··· Page text ···
As of September 30, 2021, the Product Manufacturing segment includes activity of
Cruisers Yachts, a wholly-owned MarineMax subsidiary, manufacturing sport yacht
and yachts with sales through our select retail dealership locations and through
independent dealers. Cruisers Yachts is recognized as one of the world's premier
manufacturers of premium sport yacht and yachts, producing models from 33' to
60' feet.

Application of critical accounting policies


We have identified the policies below as critical to our business operations and
the understanding of our results of operations. The impact and risks related to
these policies on our business operations are discussed throughout "Management's
Discussion and Analysis of Financial Condition and Results of Operations" when
such policies affect our reported and expected financial results.

In the ordinary course of business, we make a number of estimates and
assumptions relating to the reporting of results of operations and financial
condition in the preparation of our consolidated financial statements in
conformity with accounting principles generally accepted in the United States.
We base our estimates on historical experiences and on various other assumptions
(including future earnings) that we believe are reasonable under the
circumstances. The results of these assumptions form the basis for making
judgments about the carrying values of assets and liabilities, including
contingent assets and liabilities such as contingent consideration liabilities
from acquisitions, which are not readily apparent from other sources. Actual
results could differ significantly from those estimates under different
assumptions and conditions. We believe that the following discussion addresses
our most critical accounting policies, which are those that are most important
to the portrayal of our financial condition and results of operations and
require our most difficult, subjective, and complex judgments, often as a result
of the need to make estimates about the effect of matters that are inherently
uncertain.

                                       37

————————————————– ——————————

Revenue recognition


The majority of our revenue is from contracts with customers for the sale of
boats, motors, and trailers. We recognize revenue from boat, motor, and trailer
sales upon transfer of control of the boat, motor, or trailer to the customer,
which is generally upon acceptance of the boat, motor, and trailer by the
customer and the satisfaction of our performance obligations. The transaction
price is determined with the customer at the time of sale. Customers may trade
in a used boat to apply toward the purchase of a new or used boat. The trade-in
is a type of noncash consideration measured at fair value, based on external and
internal observable and unobservable market data and applied as payment to the
contract price for the purchased boat. At the time of acceptance, the customer
is able to direct the use of, and obtain substantially all of the benefits of
the boat, motor, or trailer. We recognize commissions earned from a brokerage
sale when the related brokerage transaction closes upon transfer of control of
the boat, motor, or trailer to the customer, which is generally upon acceptance
by the customer.
··· Dataset extract ···
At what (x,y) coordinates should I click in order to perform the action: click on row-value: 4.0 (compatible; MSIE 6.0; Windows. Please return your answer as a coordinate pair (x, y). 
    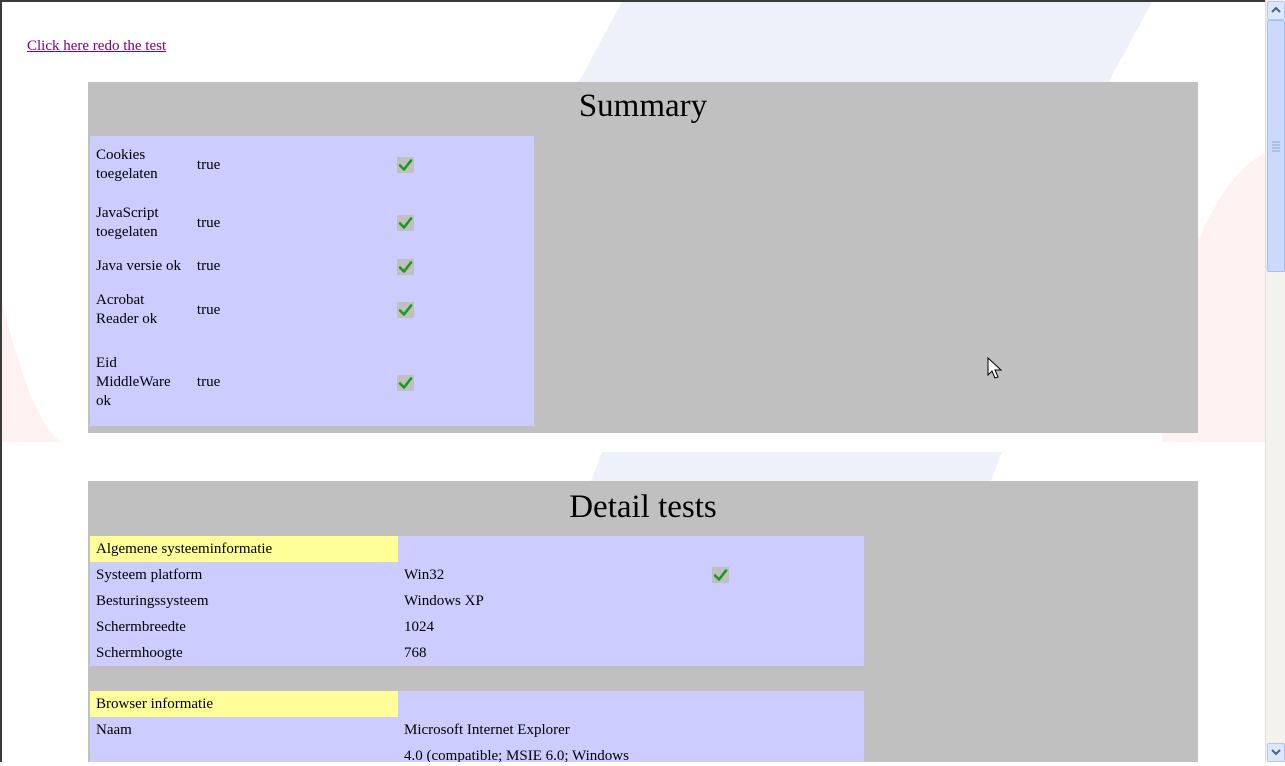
···
**Instructions**
a. Please rewrite the MarineMax accounting text starting with "In the ordinary" and going on through "the United States.", putting "U.S." in place of "United States".
b. Carry the MarineMax accounting text forward with the passage that comes after its final sentence.

**Task-by-task outputs**
a.
In the ordinary course of business, we make a number of estimates and
assumptions relating to the reporting of results of operations and financial
condition in the preparation of our consolidated financial statements in
conformity with accounting principles generally accepted in the U.S..

b.
We do not directly finance our customers' boat, motor, or trailer purchases. In
many cases, we assist with third-party financing for boat, motor, and trailer
sales. We recognize commissions earned by us for placing notes with financial
institutions in connection with customer boat financing when we recognize the
related boat sales. Pursuant to negotiated agreements with financial
institutions, we are charged back for a portion of these fees should the
customer terminate or default on the related finance contract before it is
outstanding for a stipulated minimum period of time. We base the chargeback
allowance, which was not material to the consolidated financial statements taken
as a whole as of September 30, 2020 and 2021, on our experience with repayments
or defaults on the related finance contracts. We recognize variable
consideration from commissions earned on extended warranty service contracts
sold on behalf of third-party insurance companies at generally the later of
customer acceptance of the service contract terms as evidenced by contract
execution or recognition of the related boat sale. We also recognize variable
consideration from marketing fees earned on insurance products sold by
third-party insurance companies at the later of customer acceptance of the
insurance product as evidenced by contract execution or when the related boat
sale is recognized.

We recognize revenue from parts and service operations (boat maintenance and
repairs) over time as services are performed. Each boat maintenance and repair
service is a single performance obligation that includes both the parts and
labor associated with the service. Payment for boat maintenance and repairs is
typically due upon the completion of the service, which is generally completed
within a short period of time from contract inception. We satisfy our
performance obligations, transfer control, and recognize revenue over time for
parts and service operations because we are creating a contract asset with no
alternative use and we have an enforceable right to payment for performance
completed to date. Contract assets primarily relate to our right to
consideration for work in process not yet billed at the reporting date
associated with maintenance and repair services. We use an input method to
recognize revenue and measure progress based on labor hours expended to satisfy
the performance obligation at average labor rates. We have determined labor
hours expended to be the relevant measure of work performed to complete the
maintenance and repair service for the customer. As a practical expedient,
because repair and maintenance service contracts have an original duration of
one year or less, we do not consider the time value of money, and we do not
disclose estimated revenue expected to be recognized in the future for
performance obligations that are unsatisfied (or partially unsatisfied) at the
end of the reporting period or when we expect to recognize such revenue.
Contract assets, recorded in prepaid expenses and other current assets, totaled
approximately $2.6 million and $5.7 million as of September 30, 2020 and
September 30, 2021, respectively.

We recognize revenue from the sale of our manufactured yachts when control of
the yacht is transferred to the dealer, which is generally upon acceptance by
the dealer. At the time of acceptance, the dealer is able to direct the use of,
and obtain substantially all of the benefits of the yacht. We have elected to
record shipping and handling activities that occur after the dealer has obtained
control of the yacht as a fulfillment activity.

Intersegment revenue represents yachts that were manufactured in our Product
Manufacturing segment and were sold to our Retail Operations segment. The
Product Manufacturing segment supplies our Retail Operations segment along with
various independent dealers.

Contract liabilities primarily consist of customer deposits. We recognize
contract liabilities (customer deposits) as revenue at the time of acceptance
and the transfer of control to the customers. Total contract liabilities of
approximately $24.3 million recorded as of September 30, 2019 were recognized in
revenue during the fiscal year ended September 30, 2020. Total contract
liabilities of approximately $31.8 million recorded as of September 30, 2020
were recognized in revenue during the fiscal year ended September 30, 2021.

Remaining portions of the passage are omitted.